A classic battle between an anti-war administration and the military is forming. President Obama, elected in part on a platform to end the wars in Iraq and Afghanistan, now finds himself in an awkward position between his constituency and the military he commands.
Soon after taking office, he committed to winning the war in Afghanistan. Actually, he committed to defeating al-Qa'idah in general and defeating the Taliban in Afghanistan. There are inherent problems with this strategy. There are almost no al-Qa'idah fighters left in Afghanistan - in fact, there have not been any significant numbers of al-Qa'idah in the country since their flight from Tora Bora in December 2001.
There has been a resurgence of the Taliban in Afghanistan, thanks to the neglect of the Bush Administration. The new administration has committed to the defeat of the Taliban - I am not sure why. The Taliban pose no threat to the United States, however, they do pose a real threat to the fledgling Afghan government.

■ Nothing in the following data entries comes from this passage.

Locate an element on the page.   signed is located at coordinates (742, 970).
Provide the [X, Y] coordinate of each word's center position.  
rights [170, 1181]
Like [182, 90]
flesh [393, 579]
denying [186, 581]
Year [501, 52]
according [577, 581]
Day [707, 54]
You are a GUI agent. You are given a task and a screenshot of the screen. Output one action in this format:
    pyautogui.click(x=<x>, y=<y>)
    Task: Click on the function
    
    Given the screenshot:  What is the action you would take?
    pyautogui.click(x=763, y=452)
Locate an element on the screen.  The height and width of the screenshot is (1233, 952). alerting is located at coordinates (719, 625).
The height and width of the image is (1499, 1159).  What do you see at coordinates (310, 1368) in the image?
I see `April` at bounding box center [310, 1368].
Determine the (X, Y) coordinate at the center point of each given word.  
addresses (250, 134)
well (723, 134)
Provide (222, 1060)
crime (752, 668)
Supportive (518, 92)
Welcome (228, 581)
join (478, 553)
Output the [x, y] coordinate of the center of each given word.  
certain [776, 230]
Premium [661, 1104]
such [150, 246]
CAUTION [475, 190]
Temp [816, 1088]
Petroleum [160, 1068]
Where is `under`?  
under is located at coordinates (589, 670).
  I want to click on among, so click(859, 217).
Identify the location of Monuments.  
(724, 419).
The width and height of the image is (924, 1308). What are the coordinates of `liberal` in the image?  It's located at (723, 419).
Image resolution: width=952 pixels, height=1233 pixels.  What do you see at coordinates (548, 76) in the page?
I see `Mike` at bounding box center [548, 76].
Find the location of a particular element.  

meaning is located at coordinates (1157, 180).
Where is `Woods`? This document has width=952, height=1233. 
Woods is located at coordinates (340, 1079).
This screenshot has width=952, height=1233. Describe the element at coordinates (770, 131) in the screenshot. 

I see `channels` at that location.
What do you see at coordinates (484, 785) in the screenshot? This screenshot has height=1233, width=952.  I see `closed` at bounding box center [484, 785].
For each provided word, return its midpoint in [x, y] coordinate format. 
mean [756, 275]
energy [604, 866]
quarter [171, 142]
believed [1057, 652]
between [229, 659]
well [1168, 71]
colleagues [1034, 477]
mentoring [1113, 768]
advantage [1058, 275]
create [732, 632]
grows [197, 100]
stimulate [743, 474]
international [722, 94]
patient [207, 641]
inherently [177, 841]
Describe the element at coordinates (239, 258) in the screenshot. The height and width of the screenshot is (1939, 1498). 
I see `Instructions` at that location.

The real enemy is al-Qa'idah, not the Taliban. Where is al-Qa'idah? They have moved. Initially they resettled in the lawless tribal region in Pakistan along the Afghan border. After the Pakistan branch of the Taliban became a credible threat to the government in Islamabad, the Pakistani military moved into the area and has contained - but not defeated - them. Al-Qa'idah moved much of its membership to Saudi Arabia. After some attacks against the government there, Saudi security forces decimated the organization - the remnants have now moved to Yemen and Somalia.
Al-Qa'idah is not in Afghanistan. We are, however - a military force with possibly the wrong enemy. So what we have now is a commitment of the new president to intervene in an Afghan civil war. Accusations by President Obama and his supporters that the previous administration took their "eyes off the ball" no longer hold water.
That is exactly what has happened here. To his credit, Obama has recently warned of "mission drift." Perhaps that is what the President means when he says he needs a strategy review. Unfortunately, he has already augmented the force level to almost 70,000 troops. In effect, he "owns" the war.
Now that the President has given the mission to his commanders, he smartly asked them what they need to do the job. The answer is simple - more troops. Read General McChrystal's assessment.
I do not know General McChrystal personally, but I know people who have served with him. No doubt he has provided an accurate assessment of what military force will be required to accomplish the mission - to defeat the Taliban. Whether or not that is the right mission is another question. The general believes he needs 240,000 troops (total, not just American) to accomplish the task.
The President is caught in his own trap. Does he now change the mission because it is politically difficult to send more troops to Afghanistan? The political difficulty is obvious - Defense Secretary Gates has told McChrystal not to ask for more troops until the end of the year. What he actually said was that the Pentagon was working out how the general would ask for more troops. What a joke - ever hear of a phone call or message? It happens thousands of times every day.
Crunch time is here, Mr. President. You have to decide if you have defined the right mission, then decide if you are going to support the troops you have tasked to accomplish it.